--- Material supplied ---

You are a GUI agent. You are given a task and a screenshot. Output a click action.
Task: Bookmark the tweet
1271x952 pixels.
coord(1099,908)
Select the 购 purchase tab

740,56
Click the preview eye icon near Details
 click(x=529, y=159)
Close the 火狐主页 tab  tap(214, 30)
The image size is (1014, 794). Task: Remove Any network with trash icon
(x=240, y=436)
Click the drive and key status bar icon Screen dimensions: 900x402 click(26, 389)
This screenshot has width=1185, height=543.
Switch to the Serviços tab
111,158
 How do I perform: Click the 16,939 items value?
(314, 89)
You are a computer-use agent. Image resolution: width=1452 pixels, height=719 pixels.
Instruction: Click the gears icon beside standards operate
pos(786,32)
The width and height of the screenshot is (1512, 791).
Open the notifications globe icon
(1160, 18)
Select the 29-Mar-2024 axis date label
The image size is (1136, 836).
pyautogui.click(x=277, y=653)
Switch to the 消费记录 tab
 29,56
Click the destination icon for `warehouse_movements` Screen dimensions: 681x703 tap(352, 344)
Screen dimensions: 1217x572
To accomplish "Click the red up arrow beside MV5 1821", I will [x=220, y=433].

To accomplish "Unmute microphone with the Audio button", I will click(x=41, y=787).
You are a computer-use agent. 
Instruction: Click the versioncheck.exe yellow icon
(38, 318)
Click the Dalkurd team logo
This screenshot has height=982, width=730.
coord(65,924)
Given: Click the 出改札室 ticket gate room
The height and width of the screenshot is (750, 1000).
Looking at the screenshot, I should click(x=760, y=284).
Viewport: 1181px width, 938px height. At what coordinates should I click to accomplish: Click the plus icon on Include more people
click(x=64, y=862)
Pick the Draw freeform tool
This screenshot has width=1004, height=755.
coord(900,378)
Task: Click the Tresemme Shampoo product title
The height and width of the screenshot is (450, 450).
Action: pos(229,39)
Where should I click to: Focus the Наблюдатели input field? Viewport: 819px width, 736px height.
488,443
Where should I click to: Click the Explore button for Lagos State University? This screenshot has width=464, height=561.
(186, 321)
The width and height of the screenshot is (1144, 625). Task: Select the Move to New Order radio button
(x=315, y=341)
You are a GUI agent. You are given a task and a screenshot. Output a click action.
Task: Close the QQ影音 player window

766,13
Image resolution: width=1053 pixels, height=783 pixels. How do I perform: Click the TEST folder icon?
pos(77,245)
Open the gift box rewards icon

---

• _Problem description_
Isolate the lines above that contain the word "dimensions" and copy them.

• _Exercise solution_
Click the drive and key status bar icon Screen dimensions: 900x402 click(26, 389)
Click the destination icon for `warehouse_movements` Screen dimensions: 681x703 tap(352, 344)
Screen dimensions: 1217x572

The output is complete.